Cross-origin restrictions or Content-Security-Policy rules might block APIs required by the Faro session manager. When storage is blocked, the collector accepts requests but responds with X-Faro-Session-Status: invalid. The SDK detects this header and attempts to create a new session. If storage is completely blocked (such as Safari or sandboxed iFrames), this renewal fails silently. Data continues to flow to Frontend Observability, but session rotation stops and analytics degrade for long-lived pages.

Considerations for instrumenting cross-origin iFrames

Cross-origin iFrames work only if the browser allows the required APIs. The SDK session manager and several auto-instrumentations require:

  • Access to browser storage
  • Access to the Performance Timeline API
  • Access to other browser APIs subject to the Same-Origin Policy

Any of the following can break instrumentation inside the iFrame:

  • The iFrame domain blocks required APIs through a Content-Security-Policy
  • The iFrame domain doesn’t allow access to the Performance Timeline API
  • The SDK can’t store or read session data
  • Third-party restrictions applied by the site owner

When storage access is blocked, the collector accepts requests but responds with X-Faro-Session-Status: invalid. The SDK detects this header and attempts to create a new session. If storage remains unavailable, renewal fails silently. Data continues to flow to Frontend Observability, but session rotation stops and analytics degrade for long-lived pages.

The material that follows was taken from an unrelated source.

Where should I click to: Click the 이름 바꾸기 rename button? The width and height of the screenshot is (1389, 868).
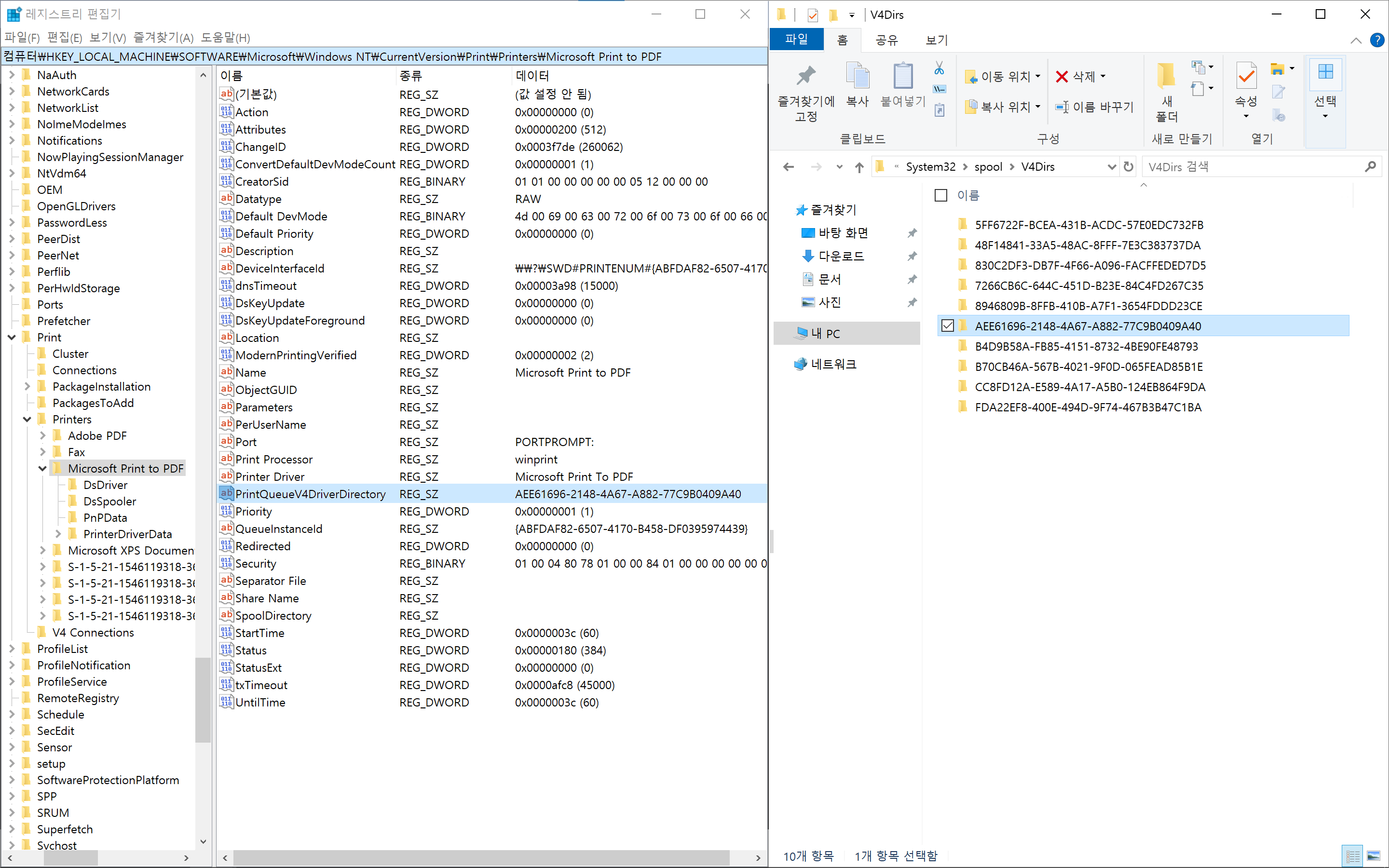point(1095,107)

Correlate parent and iFrame activity in cross-origin setups

You might want to track activity inside an iFrame and correlate it with events in the parent page. If the iFrame runs on a different origin, Faro can’t automatically synchronize sessions.

You have two options:

  • Serve the iFrame content from the same origin as the parent application. This is the simplest and most reliable way to ensure session sharing and full correlation.

  • Synchronize sessions across origins using the browser message bus. Use the postMessage API to pass session IDs between parent and iFrame contexts. This allows correlation even when iFrames come from different origins or are nested.

To implement cross-origin session synchronization:

  1. Use window.postMessage() to send session updates between parent and iFrame
  2. Listen for session change events in each context with window.addEventListener('message', ...)
  3. Update Faro’s session metadata when you receive a session ID from another context
  4. Validate message origins for security (never use '*' in production)

Note

Cross-origin session synchronization requires custom implementation. The Faro team is considering adding a utility package to simplify this workflow. Check the Grafana Faro repository for updates.